Ganpula et al. discussed well the differences between PCNL , MP and UMP(7). The cross-sectional area and length differences of access sheats and more the smaller fragments obtained during MP all create a superior fragment vacuum clearance during MP compared to PCNL. Also sheath sizes of MP may give a chance to use flexible nephroscope for stone fragments in smaller different calyces(7). So these all may participate to the similar SFR in between PCNL and MP. Again in another study, during the interventions on 15-30 mm renal stones, 16.5 Fr MP showed comparable SFR but lower complications as compared with 24 Fr PCNL(20). According to a recent review study the terminology seems to be confusing in between the modalities but all miniaturized tract size interventions result with better outcomes in terms of pain and complication rates whereas comparable SFR with standart PCNL(21). Depending on our comparison in between MP and UMP complication ratios were comparable but our SFR results in between MP and UMP were statistically significant(p=0.02). According to our results mean stone size were similar as 16.38 mm, 17.82 mm and 15.23 mm respectively. The UMP looks like an alternative to MP but may not be satisfactory especially for interventions on stones with >1.5 cm sized. The UMP may also be a good alternative to RIRS especially for medium sized (<1.5 cm) LC stones. This mismatch between the ideal indication for UMP and the stone size treated with UMP in this study may have meaningful bias on the results and downgraded the potential efficacy of UMP. However, currently due to the lack of literature there are no clear guideline on MP and UMP.

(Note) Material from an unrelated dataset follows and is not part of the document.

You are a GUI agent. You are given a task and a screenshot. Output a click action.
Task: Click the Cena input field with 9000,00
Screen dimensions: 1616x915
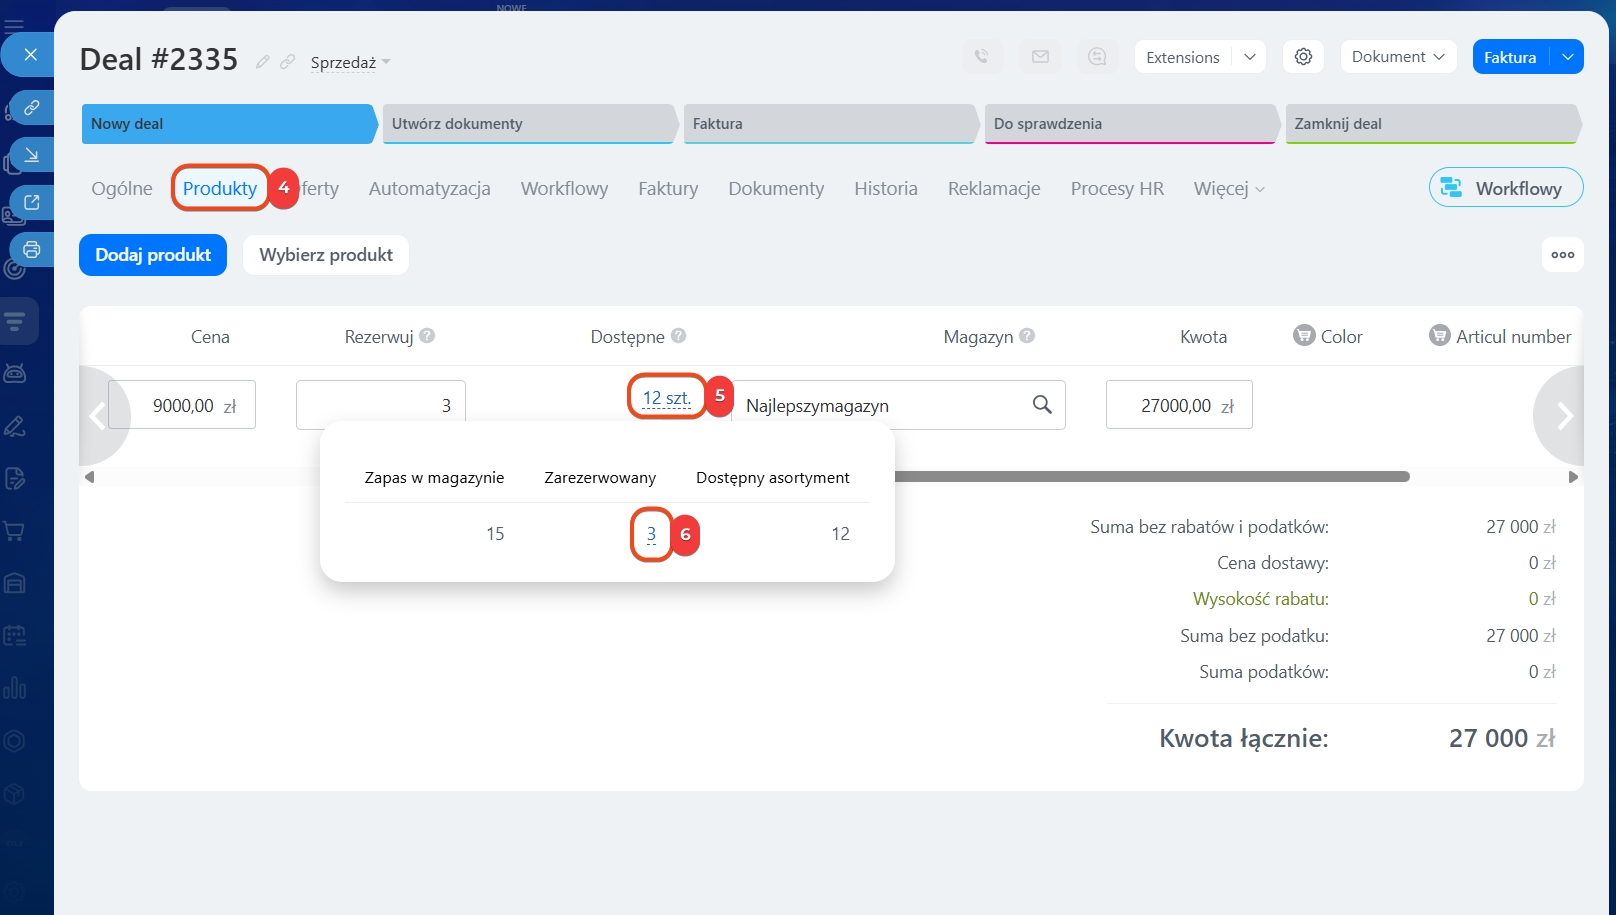[x=183, y=406]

The PCNL was at highest risk of complication co-existence. The clinically evident complications in Table 3a were all higher in PCNL compared to MP and UMP. Only among those, between PCNL and MP the severe pain seems to be questionable(p=0.05). According to Mishra et al. the need of postoperative analgesics were similar between PCNL and MP(8). More in contrast to PCNL, none of the patients who were undergone MP and UMP procedures needed a further surgical or endoscopic interventions according to Clavien-Dindo classification(22) score of >III(Table 3b). Also there was no difference among clinically evident complications between MP and UMP. Careful selection of patients, experience of surgeon and special equipment for each intervention is essential.
The number of the patients in each groups may be a statistical limitation. So we can assume that surely the tendency (obtained by univariate analysis) would be better confirmed by randomized control trial with higher numbers on which we are already working.
Here in our study a limitation may be lack of evaluation according to the stone analysis or Hounsfield unit (HU). We did not include pediatric age group (<18) in order not to increase the heterogeneity with extra choice of MP and UMP. Moreover, exclusion of patients more than 75 years old seems to be a potential selection bias but but increased risks with older age under general anesthesia may require incomplete termination of procedure which may also be a cause of bias on postoperative outcomes.
Tubeless or non-tubeless comparison may be also considered in future studies. MP may seem to be supported as first choice of PCNL subtype considering the 1-2 cm sized LC stones. UMP may be recommended for certain selected patients. Further studies with giant patient groups may show comparable SFR in between MP and UMP. As last, the use of the same Holmium laser energy during the interventions might give the possibility to focus only on the technique chosen and not a different kind of energy to break the stone.